-------- EXTRACT TO READ --------

Epithelial ablation of Bcl-XL increases sensitivity to oxygen without disrupting lung development

Recent studies indicate that the antiapoptotic Bcl-X(L), one of five isoforms expressed by the Bcl-X gene, protects a variety of cell lines exposed to hyperoxia. However, its role in lung development and protection against oxidative stress in vivo is not known. Here, we show Bcl-X(L) is the predominant isoform expressed in the lung, and the only isoform detected in respiratory epithelium. Because loss of Bcl-X(L) is embryonically lethal, Bcl-X(L) was ablated throughout the respiratory epithelium by mating mice with a floxed exon II of the Bcl-X gene with mice expressing Cre under control of the surfactant protein-C promoter. Interestingly, the loss of Bcl-X(L) in respiratory epithelium was perinatally lethal in approximately 50% of the expected offspring. However, some adult mice lacking the gene were obtained. The epithelial-specific ablation of Bcl-X(L) did not disrupt pulmonary function, the expression of epithelial cell-specific markers, or lung development. However, it shifted the lung toward a proapoptotic state, defined by a reduction in antiapoptotic Mcl-1, an increase in proapoptotic Bak, and increased sensitivity of the respiratory epithelium to hyperoxia. Intriguingly, increased 8-oxoguanine lesions seen during hyperoxia were also evident as lungs transitioned to room air at birth, a time when perinatal lethality in some mice lacking Bcl-X(L) was observed. These findings reveal that the epithelial-specific expression of Bcl-X(L) is not required for proper lung development, but functions to protect respiratory epithelial cells against oxygen-induced toxicity, such as during hyperoxia and the lung's first exposure to ambient air.

IL-6 cytoprotection in hyperoxic acute lung injury occurs via PI3K/Akt-mediated Bax phosphorylation

IL-6 overexpression protects mice from hyperoxic acute lung injury in vivo, and treatment with IL-6 protects cells from oxidant-mediated death in vitro. The mechanisms of protection, however, are not clear. We characterized the expression, localization, and regulation of Bax, a proapoptotic member of the Bcl-2 family, in wild-type (WT) and IL-6 lung-specific transgenic (Tg(+)) mice exposed to 100% O(2) and in human umbilical vein endothelial cells (HUVEC) treated with H(2)O(2) and IL-6. In control HUVEC treated with H(2)O(2) or in WT mice exposed to 100% O(2), a marked induction of Bax translocation and dimerization was associated with increased JNK and p38 kinase activity. In contrast, specific JNK or p38 kinase inhibitors or treatment with IL-6 inhibited Bax mitochondrial translocation and apoptosis of HUVEC. IL-6 Tg(+) mice exposed to 100% O(2) exhibited enhanced phosphatidylinositol 3-kinase (PI3K)/Akt kinase and increased serine phosphorylation of Bax at Ser(184) compared with WT mice. The PI3K-specific inhibitor LY-2940002 blocked this IL-6-induced Bax phosphorylation and promoted cell death. Furthermore, IL-6 potently blocked hyperoxia- or oxidant-induced Bax insertion into mitochondrial membranes. Thus IL-6 functions in a cytoprotective manner, in part, by suppressing Bax translocation and dimerization through PI3K/Akt-mediated Bax phosphorylation.

--------

__WORK ORDER 1__. In the text on oxygen injury in the lung, in roughly what share of the expected offspring was loss of Bcl-X(L) in respiratory epithelium perinatally lethal?
__WORK ORDER 2__. Write what comes next in the text on oxygen injury in the lung, starting after its final sentence.
The records are independent material and do not belong to the text on oxygen injury in the lung.

-------- ENTRIES PROVIDED --------

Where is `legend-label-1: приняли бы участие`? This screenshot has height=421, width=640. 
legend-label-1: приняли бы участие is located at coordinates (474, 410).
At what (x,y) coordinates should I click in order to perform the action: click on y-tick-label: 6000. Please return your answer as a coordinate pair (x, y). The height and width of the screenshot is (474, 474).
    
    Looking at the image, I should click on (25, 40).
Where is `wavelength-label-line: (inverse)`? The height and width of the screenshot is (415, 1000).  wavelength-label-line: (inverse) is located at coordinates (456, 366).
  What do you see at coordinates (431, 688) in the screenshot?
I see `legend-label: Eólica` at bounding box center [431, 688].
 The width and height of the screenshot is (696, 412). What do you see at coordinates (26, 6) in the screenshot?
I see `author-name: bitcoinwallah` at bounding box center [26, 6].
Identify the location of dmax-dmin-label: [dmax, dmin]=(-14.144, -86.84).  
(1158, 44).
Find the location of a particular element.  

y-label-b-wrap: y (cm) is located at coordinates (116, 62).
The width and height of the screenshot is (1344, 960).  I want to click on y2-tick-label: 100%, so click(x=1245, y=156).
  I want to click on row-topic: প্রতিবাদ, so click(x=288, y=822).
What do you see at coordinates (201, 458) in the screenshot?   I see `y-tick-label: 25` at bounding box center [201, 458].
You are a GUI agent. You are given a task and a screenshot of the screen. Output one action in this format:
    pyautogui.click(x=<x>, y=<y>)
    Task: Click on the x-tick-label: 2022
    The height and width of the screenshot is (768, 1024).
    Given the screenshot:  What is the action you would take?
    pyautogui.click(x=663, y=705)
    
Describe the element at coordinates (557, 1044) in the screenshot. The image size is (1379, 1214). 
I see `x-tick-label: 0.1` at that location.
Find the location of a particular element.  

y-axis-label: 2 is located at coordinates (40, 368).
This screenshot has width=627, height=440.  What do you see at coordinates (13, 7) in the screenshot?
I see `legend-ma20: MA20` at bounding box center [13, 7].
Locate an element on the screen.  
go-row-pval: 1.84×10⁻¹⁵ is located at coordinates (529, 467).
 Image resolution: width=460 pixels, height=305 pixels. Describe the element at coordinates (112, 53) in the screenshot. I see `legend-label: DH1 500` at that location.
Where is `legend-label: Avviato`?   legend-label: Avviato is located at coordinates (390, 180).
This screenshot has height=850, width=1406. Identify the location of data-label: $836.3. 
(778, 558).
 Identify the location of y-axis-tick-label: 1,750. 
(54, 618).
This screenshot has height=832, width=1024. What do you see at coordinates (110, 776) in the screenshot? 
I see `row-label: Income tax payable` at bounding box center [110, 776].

--------

__EXPECTED OUTPUT 1__. Approximately 50%.

__EXPECTED OUTPUT 2__.
p21(Cip1) protects against oxidative stress by suppressing ER-dependent activation of mitochondrial death pathways

Although it is well established that the cell cycle inhibitor p21 protects against genotoxic stress by preventing the replication of damaged DNA, recent studies have shown that the cytoplasmic form can also protect. It protects by delaying the loss of the antiapoptotic proteins Mcl-1 and Bcl-X(L); however, the mechanism of regulation is unknown. Utilizing hyperoxia as a model of chronic oxidative stress and DNA damage, p21 was detected in the nucleus and cytoplasm and cytoplasmic expression of p21 was sufficient for cytoprotection. p21 was enriched in a subcellular fraction containing mitochondria and endoplasmic reticulum (ER), suggesting that it may be coordinating ER and mitochondrial stress pathways. Consistent with this, p21 suppressed hyperoxic downregulation of BiP and subsequent activation of ER stress signaling, which affected Mcl-1, but not Bcl-X(L); though both inhibited hyperoxic cell death. Taken together, these data show that p21 integrates the DNA damage response with ER stress signaling, which then regulates mitochondrial death pathways during chronic genotoxic stress.